For the data below, report how many lines include the word "Cavallino", and write nothing else.
>>>
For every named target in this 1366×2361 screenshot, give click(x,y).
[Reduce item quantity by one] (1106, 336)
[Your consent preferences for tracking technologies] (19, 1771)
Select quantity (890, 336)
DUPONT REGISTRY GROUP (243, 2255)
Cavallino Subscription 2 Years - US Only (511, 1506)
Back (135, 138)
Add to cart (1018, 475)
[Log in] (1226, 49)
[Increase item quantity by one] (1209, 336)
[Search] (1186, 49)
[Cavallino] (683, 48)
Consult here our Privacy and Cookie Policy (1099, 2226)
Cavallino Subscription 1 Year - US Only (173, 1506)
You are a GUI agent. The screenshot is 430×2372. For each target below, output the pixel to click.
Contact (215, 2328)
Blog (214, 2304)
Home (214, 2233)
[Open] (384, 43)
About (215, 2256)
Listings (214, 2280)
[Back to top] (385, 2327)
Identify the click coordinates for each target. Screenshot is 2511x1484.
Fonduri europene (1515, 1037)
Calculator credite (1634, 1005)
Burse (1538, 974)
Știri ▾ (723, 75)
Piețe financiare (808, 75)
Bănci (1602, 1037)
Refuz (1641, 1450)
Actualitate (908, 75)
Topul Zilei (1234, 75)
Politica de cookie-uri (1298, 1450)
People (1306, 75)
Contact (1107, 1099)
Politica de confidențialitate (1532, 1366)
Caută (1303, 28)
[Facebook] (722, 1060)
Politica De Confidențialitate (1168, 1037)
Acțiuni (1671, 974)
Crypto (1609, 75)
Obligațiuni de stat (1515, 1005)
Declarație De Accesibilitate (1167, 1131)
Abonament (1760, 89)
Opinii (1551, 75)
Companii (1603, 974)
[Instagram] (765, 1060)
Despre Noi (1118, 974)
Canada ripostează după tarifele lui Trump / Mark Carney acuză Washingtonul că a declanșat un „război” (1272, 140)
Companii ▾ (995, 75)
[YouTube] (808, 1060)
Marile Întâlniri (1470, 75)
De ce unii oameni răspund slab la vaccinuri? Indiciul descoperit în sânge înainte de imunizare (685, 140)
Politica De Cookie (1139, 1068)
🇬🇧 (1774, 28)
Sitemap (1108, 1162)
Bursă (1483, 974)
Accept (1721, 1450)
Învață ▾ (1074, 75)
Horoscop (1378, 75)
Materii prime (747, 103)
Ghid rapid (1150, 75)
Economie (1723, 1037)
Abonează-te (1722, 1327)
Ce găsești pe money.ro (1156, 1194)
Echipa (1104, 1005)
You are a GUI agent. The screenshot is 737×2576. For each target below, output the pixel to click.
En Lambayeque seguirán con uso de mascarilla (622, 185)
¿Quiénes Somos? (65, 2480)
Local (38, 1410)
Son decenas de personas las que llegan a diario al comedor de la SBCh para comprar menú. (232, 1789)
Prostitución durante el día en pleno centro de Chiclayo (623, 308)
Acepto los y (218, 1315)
<<<
ANSWER SPACE: 3